> [Do this] In the stretch from the line that contains "Viewport: 1024px width, 431px" through the line that contains "pos(93,165)", switch "Image resolution" to "Screen resolution" and give those lines again with everything else unchanged. Leave the pictures out of your answer.

> [Data section]
::::
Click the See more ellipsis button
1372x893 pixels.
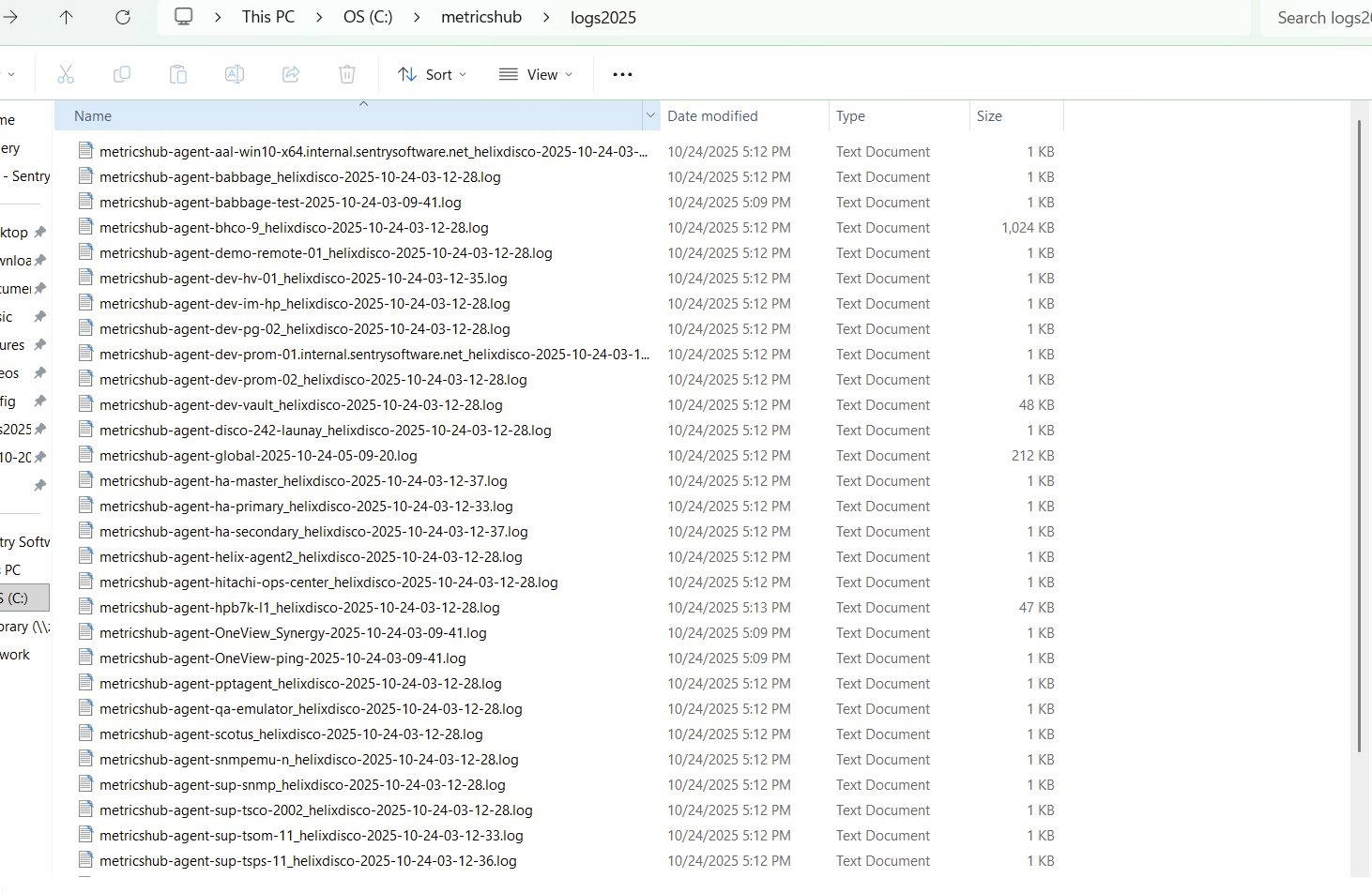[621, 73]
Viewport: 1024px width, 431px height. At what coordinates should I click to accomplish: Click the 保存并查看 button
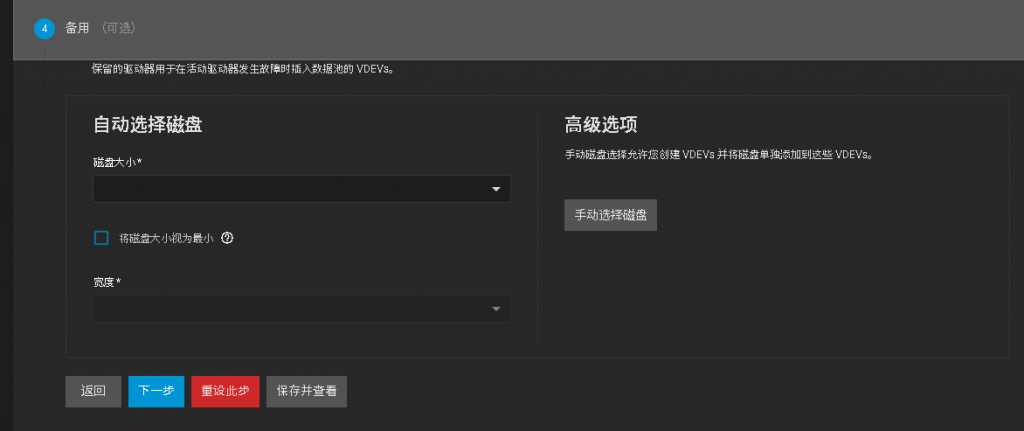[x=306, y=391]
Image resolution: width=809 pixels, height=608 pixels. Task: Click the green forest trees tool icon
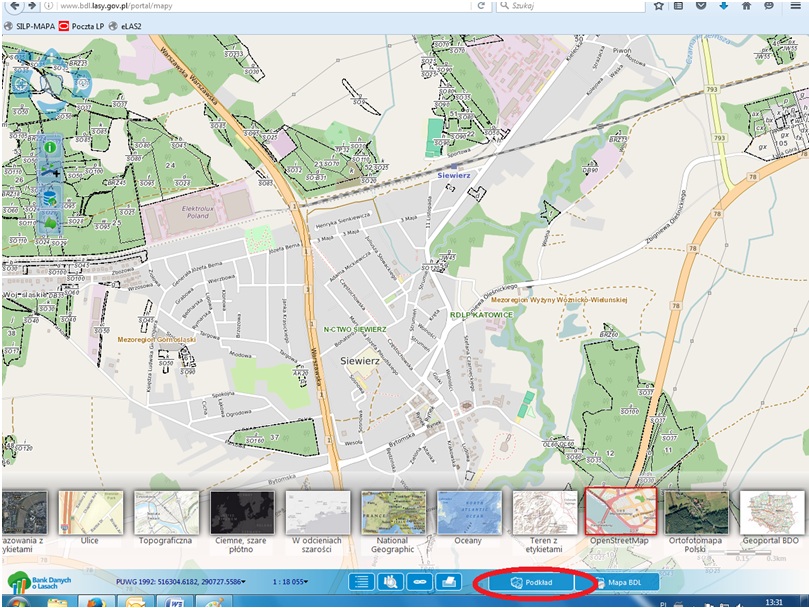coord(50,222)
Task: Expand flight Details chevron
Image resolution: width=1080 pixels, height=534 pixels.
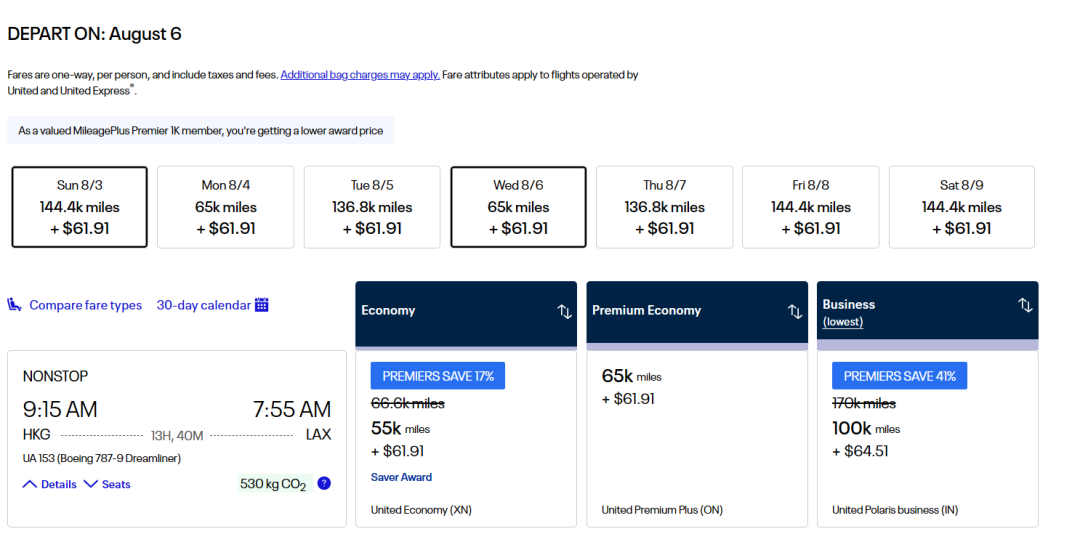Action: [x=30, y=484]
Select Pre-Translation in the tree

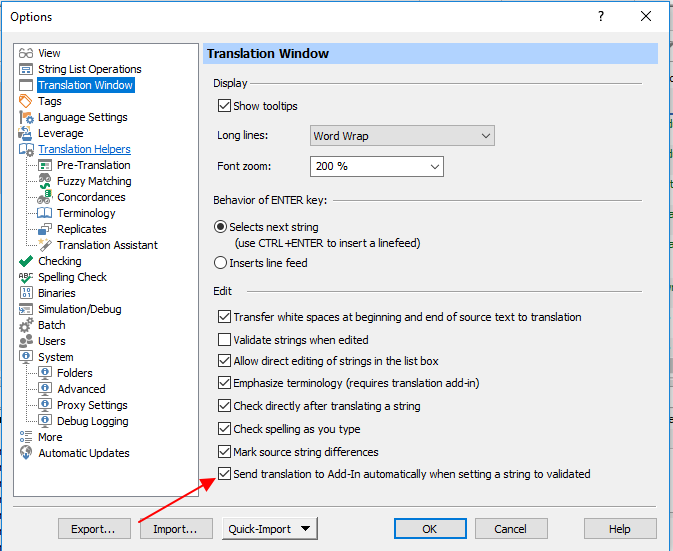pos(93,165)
::::
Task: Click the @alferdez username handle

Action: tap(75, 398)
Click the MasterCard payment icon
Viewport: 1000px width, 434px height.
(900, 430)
::::
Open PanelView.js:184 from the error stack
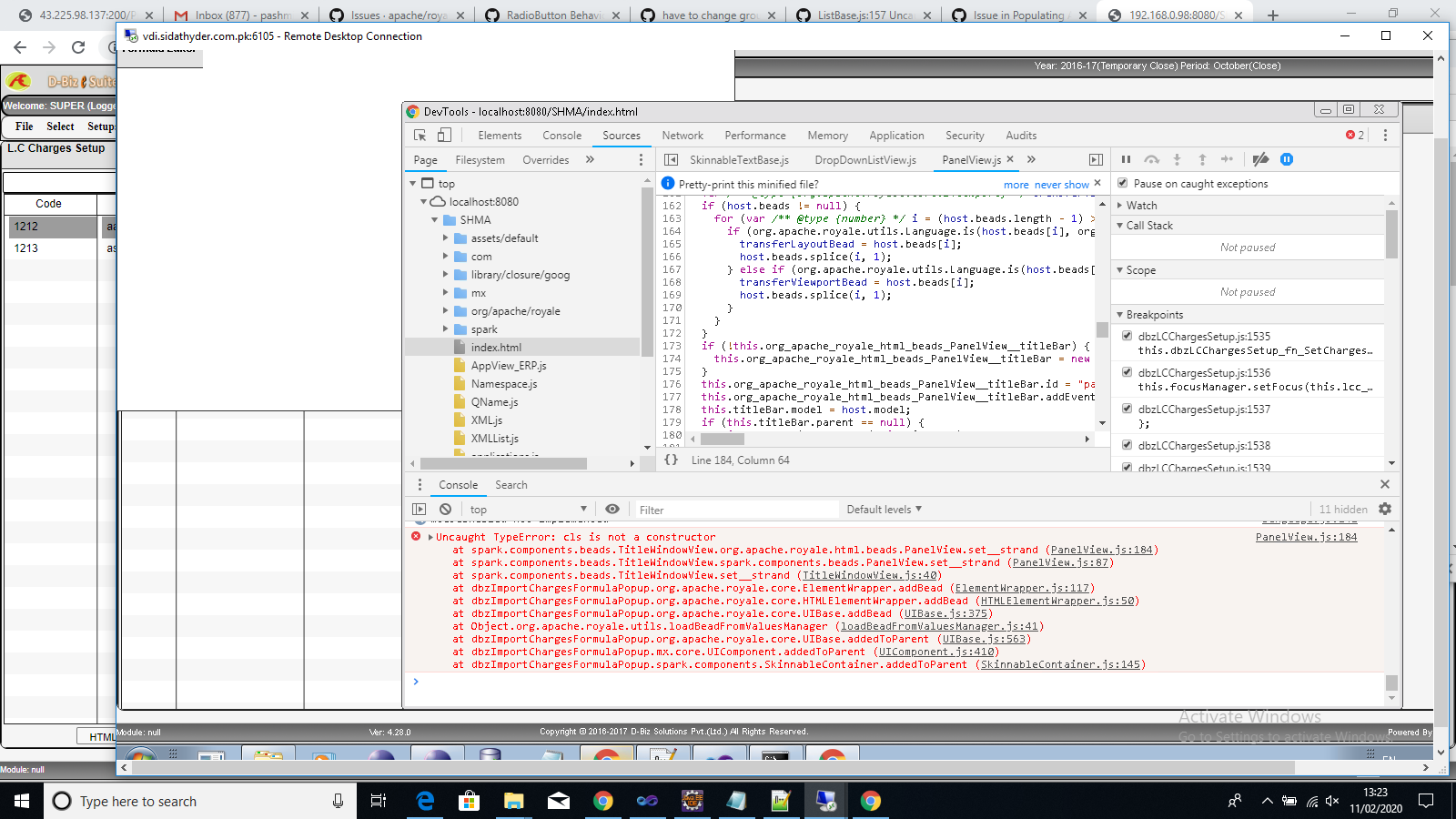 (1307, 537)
::::
> [Expected answer]
Viewport: 1024px width, 431px height. At what coordinates should I click to accomplish: Click the 保存并查看 button
[x=306, y=391]
Screen resolution: width=809 pixels, height=608 pixels. Task: Click the green forest trees tool icon
coord(50,222)
Task: Expand flight Details chevron
Screen resolution: width=1080 pixels, height=534 pixels.
Action: [x=30, y=484]
Select Pre-Translation in the tree

pos(93,165)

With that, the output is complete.